Home

Rechtbank Den Haag, 16-04-2024, ECLI:NL:RBDHA:2024:14166, 10920163 RP VERZ 24-50081

Rechtbank Den Haag, 16-04-2024, ECLI:NL:RBDHA:2024:14166, 10920163 RP VERZ 24-50081

Gegevens

Instantie
Rechtbank Den Haag
Datum uitspraak
16 april 2024
Datum publicatie
2 oktober 2024
ECLI
ECLI:NL:RBDHA:2024:14166
Zaaknummer
10920163 RP VERZ 24-50081

Inhoudsindicatie

Artikel 7:646 BW, zwangerschap, discriminatie, verboden onderscheid.

Uitspraak

RECHTBANK DEN HAAG

Zittingsplaats 's-Gravenhage

Zaaknummer: 10920163 \ RP VERZ 24-50081

16 april 2024

Beschikking van de kantonrechter in de zaak van:

[verzoekende partij] ,

te [woonplaats] ,

verzoekende partij,

hierna te noemen: [verzoekende partij] ,

gemachtigde: mr. S. Ramautar,

tegen

[verwerende partij] B.V.,

te [vestigingsplaats] ,

verwerende partij,

hierna te noemen: [verwerende partij] ,

procederend in persoon.

1 De procedure

1.1.

De kantonrechter heeft kennis genomen van de volgende stukken:

- het verzoekschrift, ter griffie binnengekomen op 6 februari 2024, met producties;

- het verweerschrift, met producties;

- de brief waarin een mondelinge behandeling is bepaald;

- de brief van mr. Ramautar, ter griffie binnengekomen op 15 maart 2024, met producties;

- de mondelinge behandeling van 19 maart 2024, waarvan door de griffier aantekeningen zijn gemaakt.

1.2.

▶ [Vragen]:
A. Beantwoord de volgende vragen over het tekstfragment, elk op een eigen regel:
(i) Op welke datum is de uitspraak gepubliceerd?
(ii) Wie treedt op als gemachtigde van de verzoekende partij?
(iii) Op welke datum vond de mondelinge behandeling plaats?
B. Vat het tekstfragment samen in twee zinnen.
C. Geef het deel van het tekstfragment dat begint bij "- de brief van" en eindigt bij "aantekeningen zijn gemaakt." letterlijk terug.

▶ [Aangeleverde gegevens]:
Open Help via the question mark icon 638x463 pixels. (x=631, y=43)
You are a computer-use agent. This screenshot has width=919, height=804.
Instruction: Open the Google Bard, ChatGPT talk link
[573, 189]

▶ [Antwoorden per opdracht]:
A.
(i) 2 oktober 2024
(ii) mr. S. Ramautar
(iii) 19 maart 2024

B. Het gaat om een beschikking van de kantonrechter van de Rechtbank Den Haag van 16 april 2024, gepubliceerd op 2 oktober 2024, met als inhoudsindicatie artikel 7:646 BW, zwangerschap, discriminatie en verboden onderscheid. De kantonrechter nam onder meer kennis van het verzoekschrift van 6 februari 2024, het verweerschrift en de mondelinge behandeling van 19 maart 2024.

C.
- de brief van mr. Ramautar, ter griffie binnengekomen op 15 maart 2024, met producties;

- de mondelinge behandeling van 19 maart 2024, waarvan door de griffier aantekeningen zijn gemaakt.